== Data for processing ==
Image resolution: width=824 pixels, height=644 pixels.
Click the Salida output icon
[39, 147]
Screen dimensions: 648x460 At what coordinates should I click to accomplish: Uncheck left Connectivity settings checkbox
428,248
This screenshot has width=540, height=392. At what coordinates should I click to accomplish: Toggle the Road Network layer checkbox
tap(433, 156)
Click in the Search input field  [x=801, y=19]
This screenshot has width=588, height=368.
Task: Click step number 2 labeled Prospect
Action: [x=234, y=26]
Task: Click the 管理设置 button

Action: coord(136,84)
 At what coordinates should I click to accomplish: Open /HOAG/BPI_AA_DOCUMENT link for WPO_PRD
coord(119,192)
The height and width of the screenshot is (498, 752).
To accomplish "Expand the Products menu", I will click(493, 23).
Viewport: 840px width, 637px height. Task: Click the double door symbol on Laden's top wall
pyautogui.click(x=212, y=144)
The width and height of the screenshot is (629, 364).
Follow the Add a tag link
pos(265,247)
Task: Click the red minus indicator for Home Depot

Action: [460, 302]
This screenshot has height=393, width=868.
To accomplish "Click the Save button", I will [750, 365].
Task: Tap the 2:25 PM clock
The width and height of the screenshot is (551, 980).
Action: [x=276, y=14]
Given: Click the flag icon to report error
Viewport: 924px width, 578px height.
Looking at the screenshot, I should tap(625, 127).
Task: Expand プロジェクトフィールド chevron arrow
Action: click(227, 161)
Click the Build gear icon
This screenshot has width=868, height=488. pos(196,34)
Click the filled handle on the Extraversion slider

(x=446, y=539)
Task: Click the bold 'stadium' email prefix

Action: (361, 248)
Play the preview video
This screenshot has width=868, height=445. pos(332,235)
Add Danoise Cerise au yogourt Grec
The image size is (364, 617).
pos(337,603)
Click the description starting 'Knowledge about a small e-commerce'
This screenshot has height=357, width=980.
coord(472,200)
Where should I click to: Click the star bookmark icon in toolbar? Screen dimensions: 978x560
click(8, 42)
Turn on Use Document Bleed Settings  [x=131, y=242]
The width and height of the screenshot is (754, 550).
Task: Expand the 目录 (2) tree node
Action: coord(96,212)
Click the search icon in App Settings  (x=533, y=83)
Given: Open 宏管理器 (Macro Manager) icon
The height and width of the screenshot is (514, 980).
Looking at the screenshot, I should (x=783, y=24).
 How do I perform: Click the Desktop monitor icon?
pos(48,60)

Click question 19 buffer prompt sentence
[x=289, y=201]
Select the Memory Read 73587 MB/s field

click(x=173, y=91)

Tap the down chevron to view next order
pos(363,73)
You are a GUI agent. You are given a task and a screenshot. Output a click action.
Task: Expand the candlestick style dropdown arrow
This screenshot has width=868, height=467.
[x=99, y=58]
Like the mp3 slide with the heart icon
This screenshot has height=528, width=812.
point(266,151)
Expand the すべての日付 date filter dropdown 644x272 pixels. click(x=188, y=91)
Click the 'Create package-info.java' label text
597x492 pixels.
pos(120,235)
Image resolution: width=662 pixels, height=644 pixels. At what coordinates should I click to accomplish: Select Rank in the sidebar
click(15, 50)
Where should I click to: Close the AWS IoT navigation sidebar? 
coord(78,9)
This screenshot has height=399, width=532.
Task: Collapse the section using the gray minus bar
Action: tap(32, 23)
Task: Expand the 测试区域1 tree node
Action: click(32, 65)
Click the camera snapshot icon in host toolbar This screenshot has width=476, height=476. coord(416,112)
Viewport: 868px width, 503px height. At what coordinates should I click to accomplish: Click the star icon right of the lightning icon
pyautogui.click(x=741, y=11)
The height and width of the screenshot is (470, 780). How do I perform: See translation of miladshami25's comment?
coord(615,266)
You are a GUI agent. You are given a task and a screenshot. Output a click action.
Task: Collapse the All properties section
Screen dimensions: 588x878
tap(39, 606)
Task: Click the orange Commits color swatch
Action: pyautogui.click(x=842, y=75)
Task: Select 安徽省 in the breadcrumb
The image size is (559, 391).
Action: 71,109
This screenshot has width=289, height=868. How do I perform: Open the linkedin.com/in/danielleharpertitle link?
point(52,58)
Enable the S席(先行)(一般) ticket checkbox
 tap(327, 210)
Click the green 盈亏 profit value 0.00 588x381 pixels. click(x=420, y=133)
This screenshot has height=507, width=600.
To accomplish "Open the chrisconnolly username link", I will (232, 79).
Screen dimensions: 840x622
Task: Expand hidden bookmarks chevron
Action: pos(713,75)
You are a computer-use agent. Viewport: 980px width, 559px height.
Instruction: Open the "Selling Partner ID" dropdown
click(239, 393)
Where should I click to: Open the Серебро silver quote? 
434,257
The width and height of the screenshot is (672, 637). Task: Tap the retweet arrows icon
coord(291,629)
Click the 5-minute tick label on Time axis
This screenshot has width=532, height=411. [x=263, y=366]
===
- [Problem to work on]:
Each entry needs to be given again exactly as it stands.

- [Answer space]:
Image resolution: width=824 pixels, height=644 pixels.
Click the Salida output icon
[39, 147]
Screen dimensions: 648x460 At what coordinates should I click to accomplish: Uncheck left Connectivity settings checkbox
428,248
This screenshot has width=540, height=392. At what coordinates should I click to accomplish: Toggle the Road Network layer checkbox
tap(433, 156)
Click in the Search input field  [x=801, y=19]
This screenshot has width=588, height=368.
Task: Click step number 2 labeled Prospect
Action: [x=234, y=26]
Task: Click the 管理设置 button

Action: coord(136,84)
 At what coordinates should I click to accomplish: Open /HOAG/BPI_AA_DOCUMENT link for WPO_PRD
coord(119,192)
The height and width of the screenshot is (498, 752).
To accomplish "Expand the Products menu", I will click(493, 23).
Viewport: 840px width, 637px height. Task: Click the double door symbol on Laden's top wall
pyautogui.click(x=212, y=144)
The width and height of the screenshot is (629, 364).
Follow the Add a tag link
pos(265,247)
Task: Click the red minus indicator for Home Depot

Action: [460, 302]
This screenshot has height=393, width=868.
To accomplish "Click the Save button", I will [750, 365].
Task: Tap the 2:25 PM clock
The width and height of the screenshot is (551, 980).
Action: [x=276, y=14]
Given: Click the flag icon to report error
Viewport: 924px width, 578px height.
Looking at the screenshot, I should tap(625, 127).
Task: Expand プロジェクトフィールド chevron arrow
Action: click(227, 161)
Click the Build gear icon
This screenshot has width=868, height=488. pos(196,34)
Click the filled handle on the Extraversion slider

(x=446, y=539)
Task: Click the bold 'stadium' email prefix

Action: (361, 248)
Play the preview video
This screenshot has width=868, height=445. pos(332,235)
Add Danoise Cerise au yogourt Grec
The image size is (364, 617).
pos(337,603)
Click the description starting 'Knowledge about a small e-commerce'
This screenshot has height=357, width=980.
coord(472,200)
Where should I click to: Click the star bookmark icon in toolbar? Screen dimensions: 978x560
click(8, 42)
Turn on Use Document Bleed Settings  [x=131, y=242]
The width and height of the screenshot is (754, 550).
Task: Expand the 目录 (2) tree node
Action: coord(96,212)
Click the search icon in App Settings  (x=533, y=83)
Given: Open 宏管理器 (Macro Manager) icon
The height and width of the screenshot is (514, 980).
Looking at the screenshot, I should (x=783, y=24).
 How do I perform: Click the Desktop monitor icon?
pos(48,60)

Click question 19 buffer prompt sentence
[x=289, y=201]
Select the Memory Read 73587 MB/s field

click(x=173, y=91)

Tap the down chevron to view next order
pos(363,73)
You are a GUI agent. You are given a task and a screenshot. Output a click action.
Task: Expand the candlestick style dropdown arrow
This screenshot has width=868, height=467.
[x=99, y=58]
Like the mp3 slide with the heart icon
This screenshot has height=528, width=812.
point(266,151)
Expand the すべての日付 date filter dropdown 644x272 pixels. click(x=188, y=91)
Click the 'Create package-info.java' label text
597x492 pixels.
pos(120,235)
Image resolution: width=662 pixels, height=644 pixels. At what coordinates should I click to accomplish: Select Rank in the sidebar
click(15, 50)
Where should I click to: Close the AWS IoT navigation sidebar? 
coord(78,9)
This screenshot has height=399, width=532.
Task: Collapse the section using the gray minus bar
Action: tap(32, 23)
Task: Expand the 测试区域1 tree node
Action: click(32, 65)
Click the camera snapshot icon in host toolbar This screenshot has width=476, height=476. coord(416,112)
Viewport: 868px width, 503px height. At what coordinates should I click to accomplish: Click the star icon right of the lightning icon
pyautogui.click(x=741, y=11)
The height and width of the screenshot is (470, 780). How do I perform: See translation of miladshami25's comment?
coord(615,266)
You are a GUI agent. You are given a task and a screenshot. Output a click action.
Task: Collapse the All properties section
Screen dimensions: 588x878
tap(39, 606)
Task: Click the orange Commits color swatch
Action: pyautogui.click(x=842, y=75)
Task: Select 安徽省 in the breadcrumb
The image size is (559, 391).
Action: 71,109
This screenshot has width=289, height=868. How do I perform: Open the linkedin.com/in/danielleharpertitle link?
point(52,58)
Enable the S席(先行)(一般) ticket checkbox
 tap(327, 210)
Click the green 盈亏 profit value 0.00 588x381 pixels. click(x=420, y=133)
This screenshot has height=507, width=600.
To accomplish "Open the chrisconnolly username link", I will (232, 79).
Screen dimensions: 840x622
Task: Expand hidden bookmarks chevron
Action: pos(713,75)
You are a computer-use agent. Viewport: 980px width, 559px height.
Instruction: Open the "Selling Partner ID" dropdown
click(239, 393)
Where should I click to: Open the Серебро silver quote? 
434,257
The width and height of the screenshot is (672, 637). Task: Tap the retweet arrows icon
coord(291,629)
Click the 5-minute tick label on Time axis
This screenshot has width=532, height=411. [x=263, y=366]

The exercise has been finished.